Вопрос о функциях и роли прокуратуры – вопрос принципиальный. Целесообразность совмещения в одном учреждении надзорных функций, связанных в том числе с защитой прав граждан, и функций обвинения не может не быть предметом дискуссий. В западных демократиях главенствующая роль в обеспечении гражданских прав принадлежит судебной системе, тогда как средний россиянин по-прежнему охотней пишет жалобы, чем пытается добиться справедливости в судебном порядке. Вот и Путин констатировал, что граждане чаще идут в прокуратуру, чем в суд. Однако проводимая под непосредственным контролем президента судебно-правовая реформа не направлена ли, в частности, на коренное изменение сложившегося здесь порядка? По мнению Устинова, это было бы ошибкой: "Западные эксперты, а вслед за ними доморощенные радетели реформы прокуратуры, упрекают нас в том, что конкретному гражданину не обеспечивается "право на судью"... Но Россия – не Запад. И отношения "государство и конкретный человек", "власть и гражданин" еще долго будут строиться по традиционным отечественным меркам". Традиционным – то есть патерналистским. Вопрос о прокуратуре выступает, таким образом, производным от вопроса о характере демократии, о типе общественной организации, которая явится плодом реформаторских усилий. Гражданское общество или патерналистское государство "управляемой демократии" – так, наверное, можно этот вопрос сформулировать.
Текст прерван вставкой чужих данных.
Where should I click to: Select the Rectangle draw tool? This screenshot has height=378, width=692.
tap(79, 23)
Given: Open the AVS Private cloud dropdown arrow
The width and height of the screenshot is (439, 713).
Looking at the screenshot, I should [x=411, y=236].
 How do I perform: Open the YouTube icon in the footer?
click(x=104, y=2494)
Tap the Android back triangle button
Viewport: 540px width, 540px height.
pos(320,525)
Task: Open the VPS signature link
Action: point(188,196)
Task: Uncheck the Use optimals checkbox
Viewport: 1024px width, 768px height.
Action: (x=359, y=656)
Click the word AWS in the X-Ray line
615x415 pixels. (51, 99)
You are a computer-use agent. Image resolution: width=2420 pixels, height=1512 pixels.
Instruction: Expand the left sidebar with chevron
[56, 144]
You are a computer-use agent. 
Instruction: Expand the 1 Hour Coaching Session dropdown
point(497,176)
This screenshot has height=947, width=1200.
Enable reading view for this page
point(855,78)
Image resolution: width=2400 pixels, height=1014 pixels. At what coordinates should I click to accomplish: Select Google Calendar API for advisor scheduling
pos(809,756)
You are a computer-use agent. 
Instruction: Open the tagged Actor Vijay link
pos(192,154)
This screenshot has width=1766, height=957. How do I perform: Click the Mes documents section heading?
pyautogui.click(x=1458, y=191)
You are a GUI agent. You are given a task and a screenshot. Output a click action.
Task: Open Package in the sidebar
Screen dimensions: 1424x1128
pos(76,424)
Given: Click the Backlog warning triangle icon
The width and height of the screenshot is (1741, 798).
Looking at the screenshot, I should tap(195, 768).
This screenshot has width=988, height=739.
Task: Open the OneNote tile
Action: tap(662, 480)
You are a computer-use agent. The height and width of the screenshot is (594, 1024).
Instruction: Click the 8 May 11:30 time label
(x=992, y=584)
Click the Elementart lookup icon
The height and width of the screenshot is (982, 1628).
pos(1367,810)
Дело не сводится только лишь к защите прав и интересов физических или юридических лиц. При той "дискретности" законодательного поля (достаточно упомянуть анархию регионального нормотворчества) и правовом беспределе, которые достались Путину в наследство от Бориса Николаевича, общее усиление роли прокуратуры – прежде всего ее надзорных прерогатив – было, очевидно, неизбежным. Потребовалось и расширение прокурорских репрессалий для того, в частности, чтобы "равноудалить" некоторых особо ретивых олигархов. Однако нельзя же строить правовое демократическое государство, орудуя, точно в стародавние времена, исключительно топором – и как карательным, и как плотницким инструментом.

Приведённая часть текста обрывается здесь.